In the first 90 years this country existed, men fought and bled to establish and preserve a democratic ideal that allowed for the owning of fellow human beings. Many Americans will gather today and lay wreaths on the graves of men who died so that that the right of that ownership would not be taken from them. Scores of cemeteries will be visited, and words will be spoken and prayers offered up to honor the memory of US soldiers who fought and died in order to deny the rights and freedoms of the native population who lived off of and sustained this land for thousands of years before the first European set foot on these shores.
Many who are alive today can place a flag at the grave of a veteran they knew who fought and died in '98 to "Remember the Maine," engaging in combat to establish freedom for the few remaining Spanish colonies. In actuality, they did so in order for to preserve the American right to profit at the price of other people's sovereignty.
Less than 20 years later, American soldiers embarked for western Europe to engage in some of the most deadly and savage fighting the world had ever witnessed while, at home, their government jailed anyone brave enough to question publicly this country's involvement in that war. They swore loyalty to a president who sat in the White House and praised the racist filth in "Birth of a Nation" as good history.

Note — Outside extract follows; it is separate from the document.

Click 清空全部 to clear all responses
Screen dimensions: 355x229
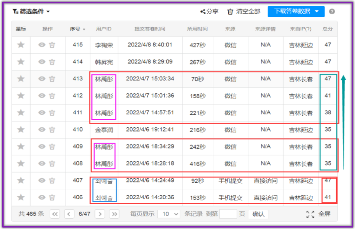coord(244,12)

Ceremonies will be held today to commemorate the veterans of the Greatest Generation, who marched off to war in defense of a country that imprisoned thousands of American citizens for the duration, simply because of their ancestry. Many of those soldiers fought to preserve their freedom to keep in place a social order that kept the children and grandchildren of slaves in economic subjugation. They fought as part of a military structure which still segregated its troops based on the color of their skin.
Ironically, while the need for American participation in its next several wars is extremely questionable, they were the first wars in which there was actually something approaching freedom here to defend. With the end of "separate but equal," with the passage of the Civil Rights Acts, with the bloodshed and turmoil of the 1960s, we came closer than ever to being a country that honored the thing for which it claims to always be fighting.
Those freedoms, though, are still far less than they should be. Men and women are still fighting (in their minds and the minds and hearts of their supporters) to preserve a type of freedom which oppresses their fellow citizens, whether it be religiously, intellectually, economically, or socially, and we, on whose behalf these men and women are dying, need to never lose sight of this.
If we don't fight here at home, every day, on every front, with all of our energy, for the rights and the equality of everyone, then we continue to allow our soldiers to die in vain, in preservation of a freedom that remains a shadow.